Life Magazine 1966

Steven mcquaryq at comcast.net
Sat Aug 26 14:46:46 CDT 2006


	I was twelve in '66 and read Popular Science closely -- it also had  
a futuristic bent back then.  Do you recall all the promo for the  
rotary combustion engine?  It was supposed to hearken a new age of  
efficiency  --  I don't think smog was even an issue then.  I went to  
the UC in Riverside in the early mid '70s and had a friend from  
Altadena, lovely town.  It's all in the hills, isn't it?

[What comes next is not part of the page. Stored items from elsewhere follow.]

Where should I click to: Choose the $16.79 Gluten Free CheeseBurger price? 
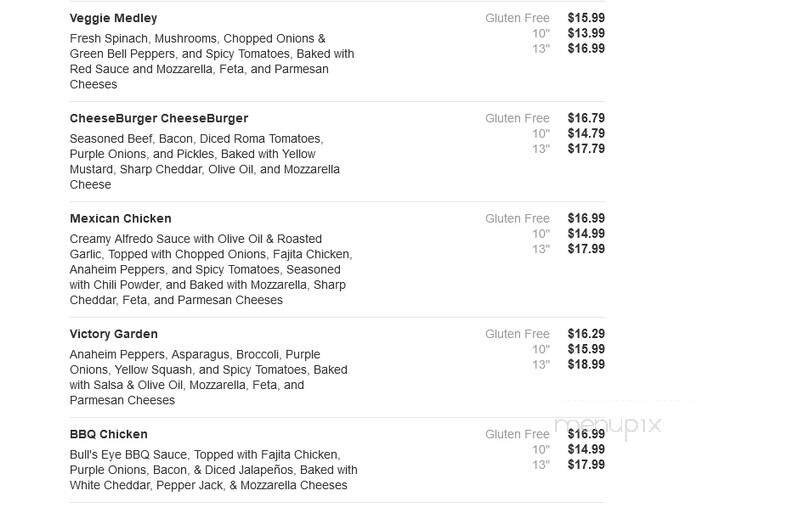point(585,118)
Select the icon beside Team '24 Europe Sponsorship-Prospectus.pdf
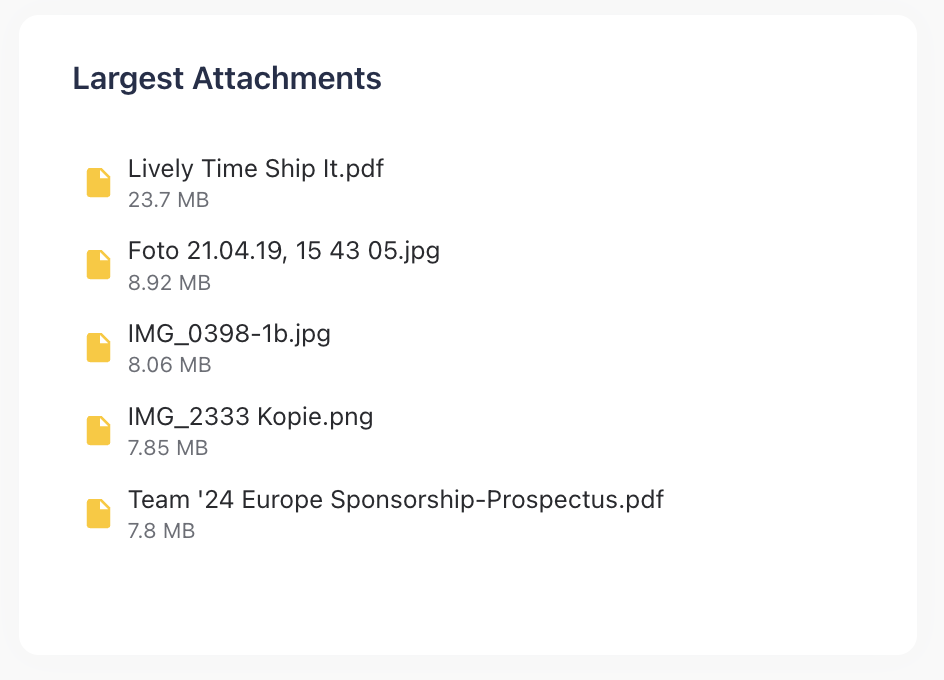 (x=98, y=513)
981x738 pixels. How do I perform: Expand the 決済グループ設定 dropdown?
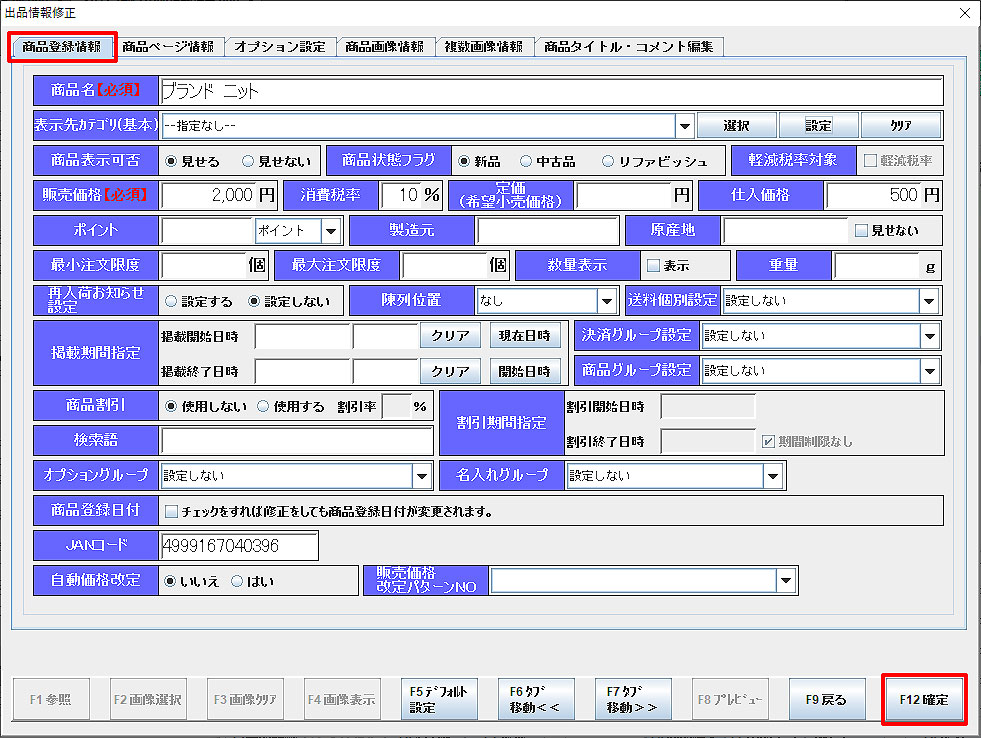point(930,336)
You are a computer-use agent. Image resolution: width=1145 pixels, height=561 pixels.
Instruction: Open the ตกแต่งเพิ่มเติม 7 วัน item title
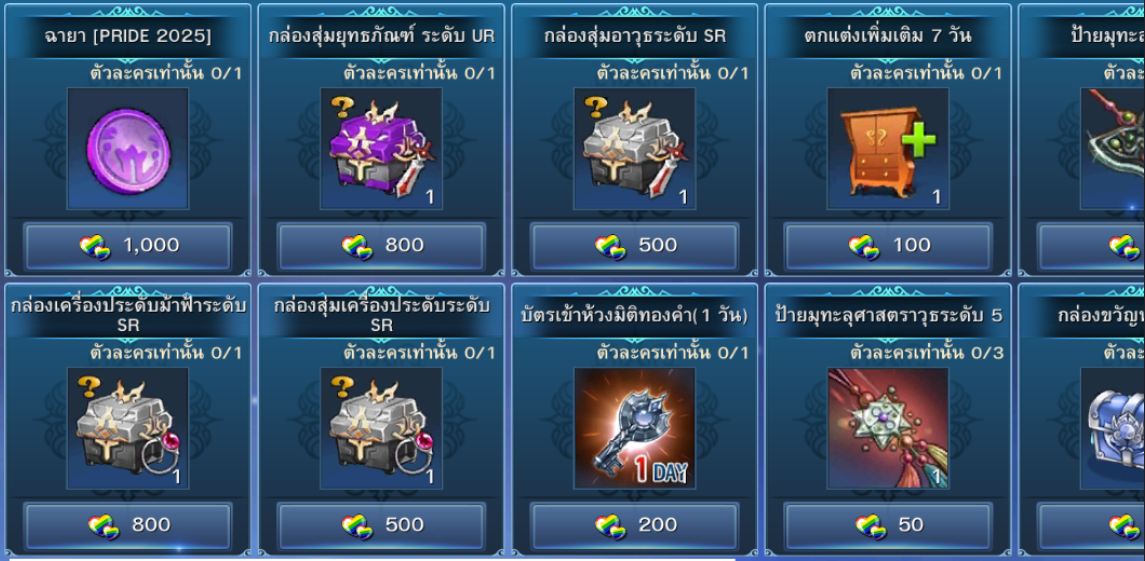tap(888, 36)
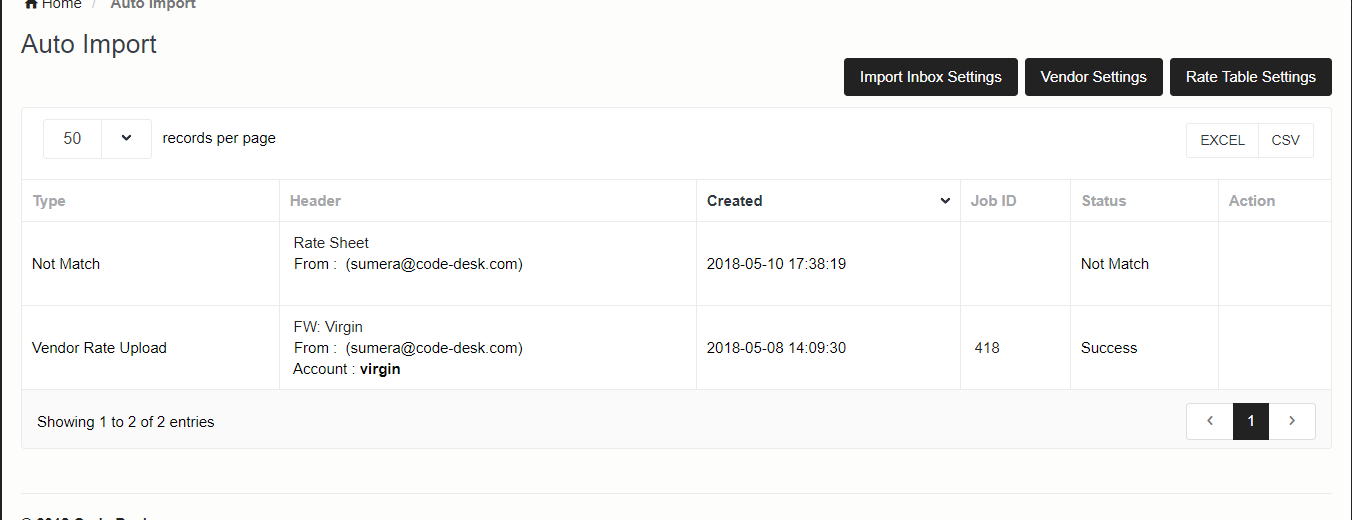
Task: Open Import Inbox Settings
Action: [930, 77]
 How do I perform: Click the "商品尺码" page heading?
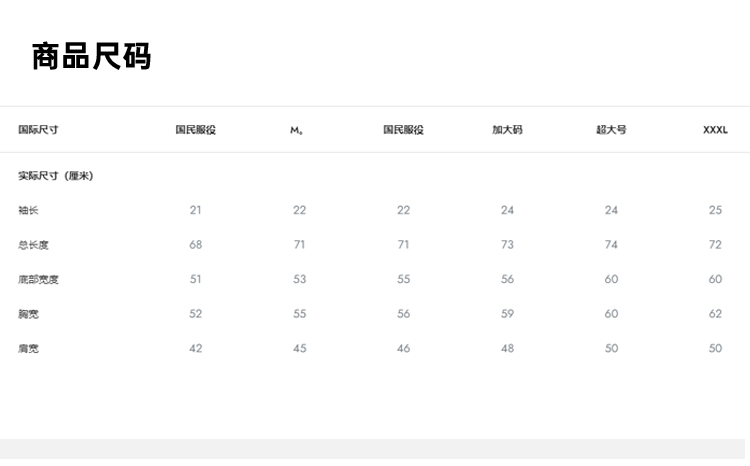click(x=91, y=57)
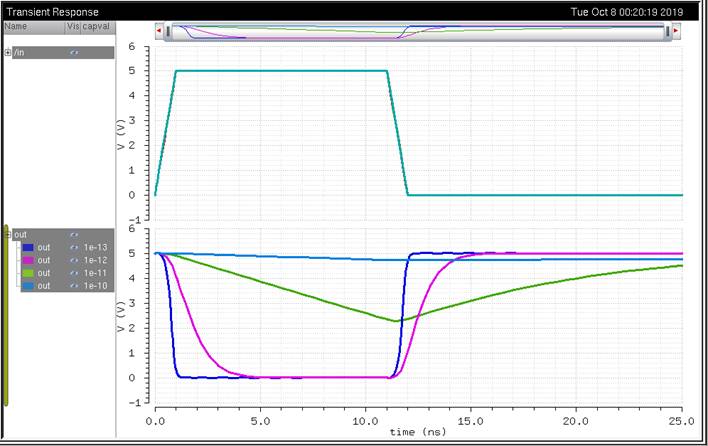Toggle visibility eye for /in signal
708x446 pixels.
(x=74, y=52)
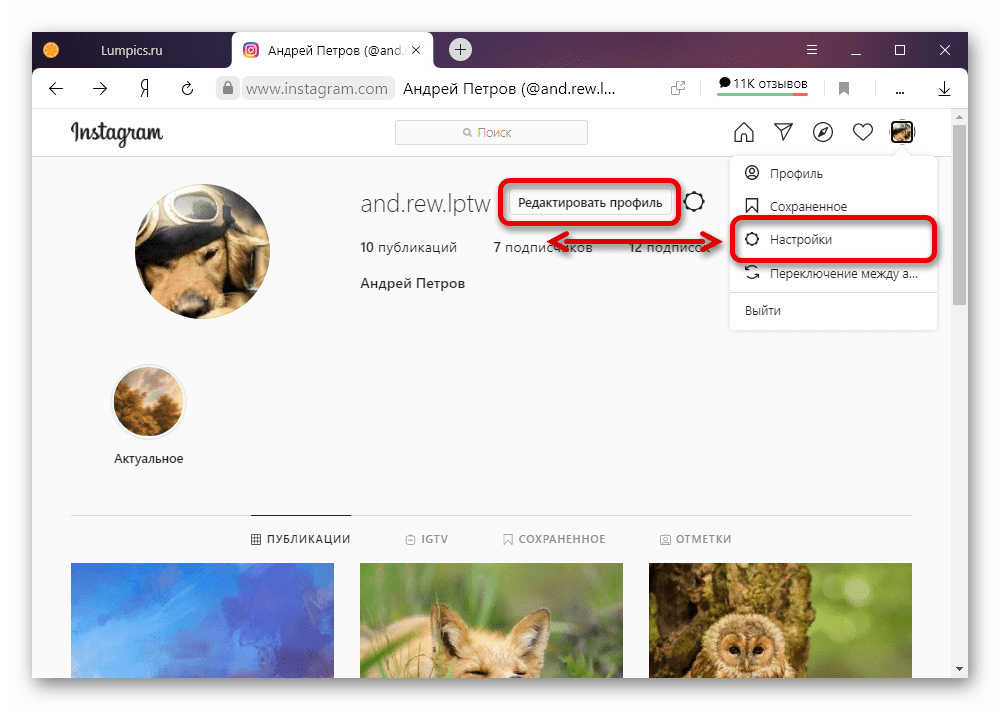Switch to IGTV tab
The height and width of the screenshot is (710, 1000).
tap(426, 539)
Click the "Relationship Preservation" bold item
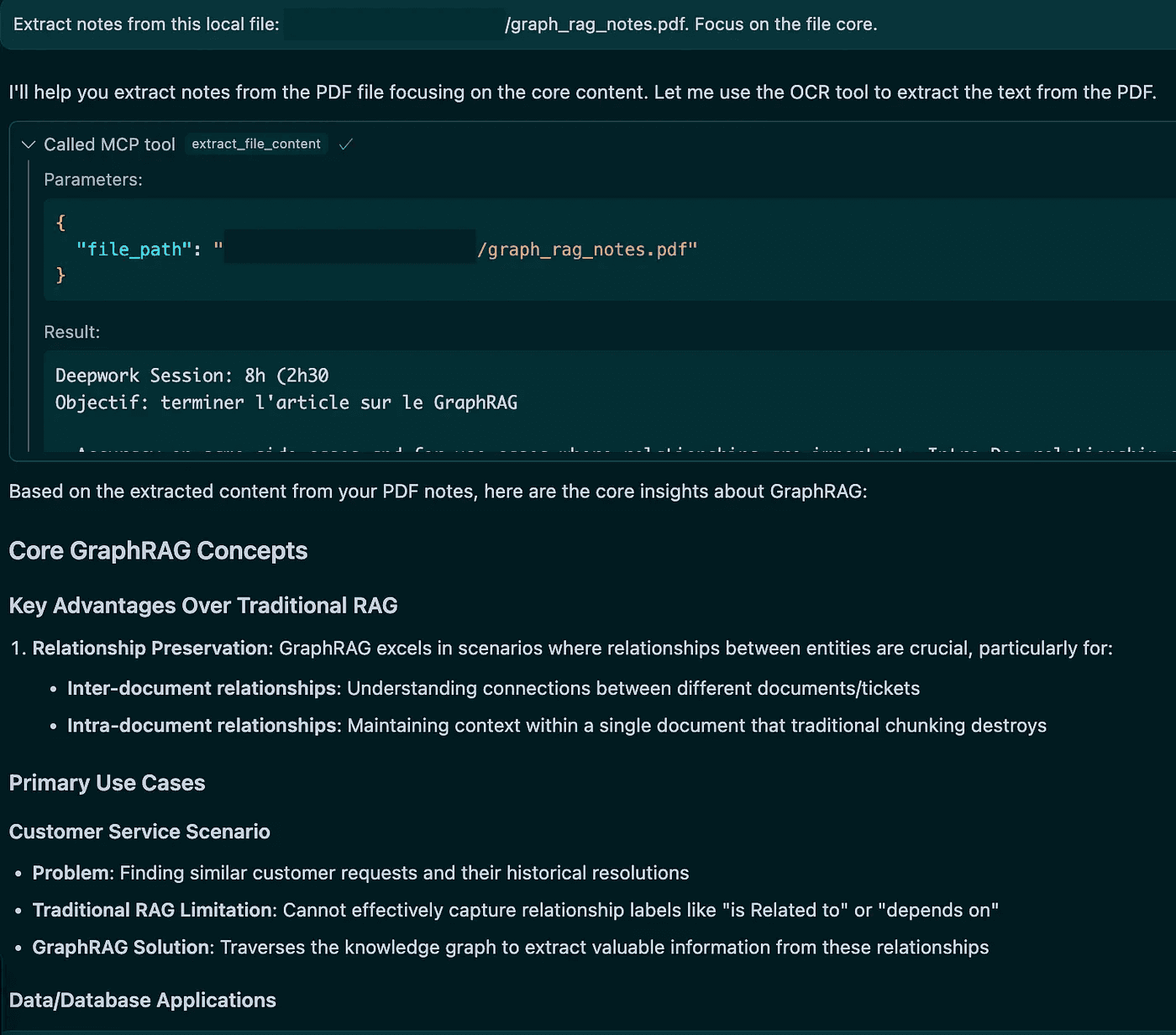Screen dimensions: 1176x1035 pyautogui.click(x=150, y=649)
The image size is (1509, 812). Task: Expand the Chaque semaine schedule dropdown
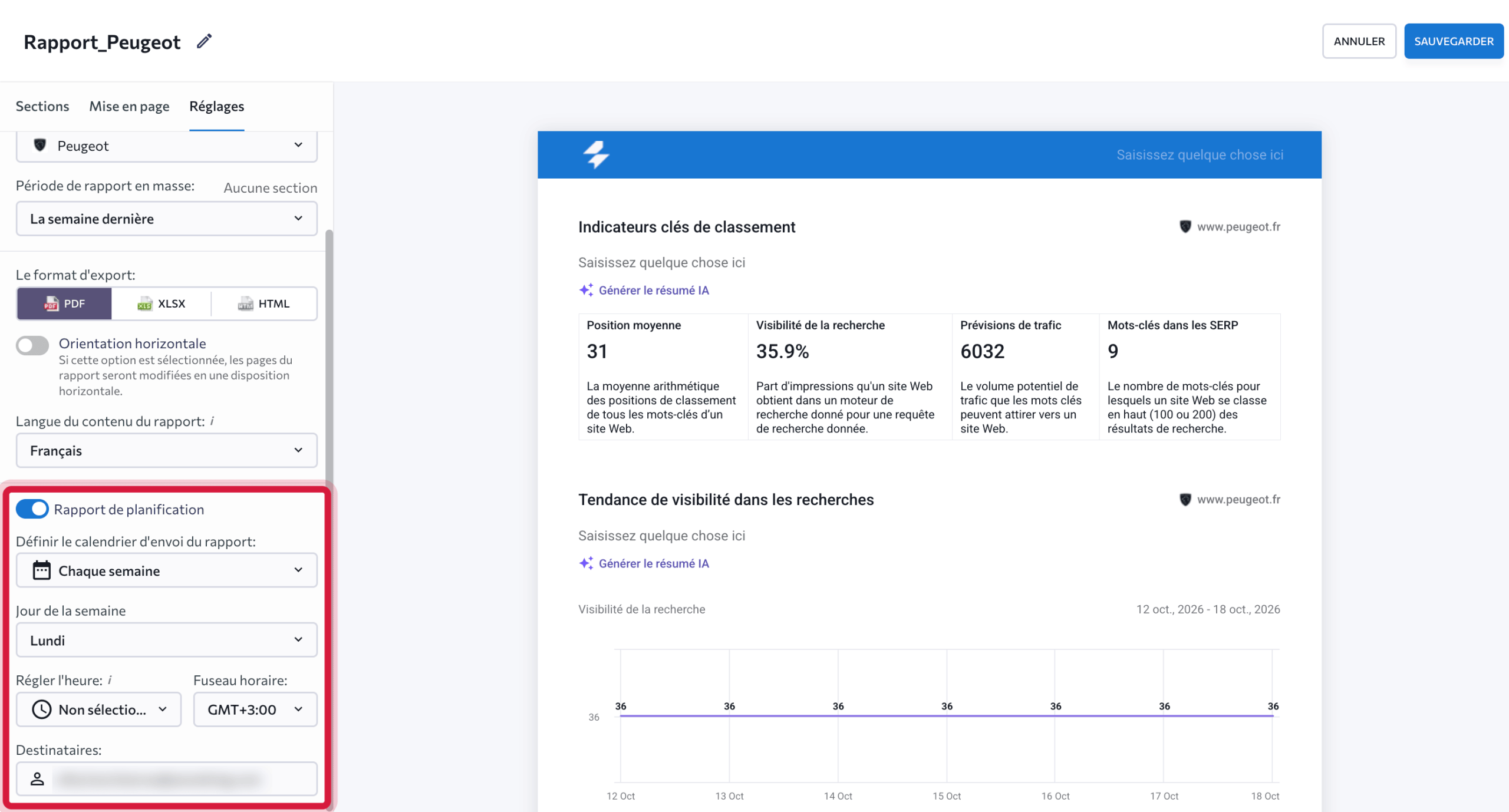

	And isn't the San Narciso Pynchon web page maintained from the  
Pomona Colleges?

	Steve-- were you brought up something like Frenesi?

	
On Aug 26, 2006, at 2:31 AM, robinlandseadel at comcast.net wrote:

> The window is between 1966-1967. I had my subscription to Popular  
> Science (a birthday gift from my grandmother[was, for some slimy  
> reason, really hoping for Scientific American. I figured it would  
> probably be over my head, but I'd be able to fake it anyway.])  
> while living in this really cool house on an incline in Altadena,  
> Ca. We had a huge open space as the kids collective bedroom (with a  
> few Japanese screens to separate the genders and a huge floor- 
> standing Edwardian Lamp to brighten the place up), featuring  
> different colored/styled carpet samples on the floor (along with a  
> general overhang of toxic vapors from the airplane-glue like cement  
> used to connect those samples to the concrete) and a tube-driven,  
> tabletop AM radio generally tuned to KRLA, firmly planted on a  
> dirty red square of inch-long shag. Spent the summer of '66 in  
> Watts. As I recall, had an interesting discussion of things  
> lysergic with one of the volunteers from the CCC, the daycare  
> program for the WLCAC (the Wat
> ts Labor Community Action Committee). So, most likely 1966.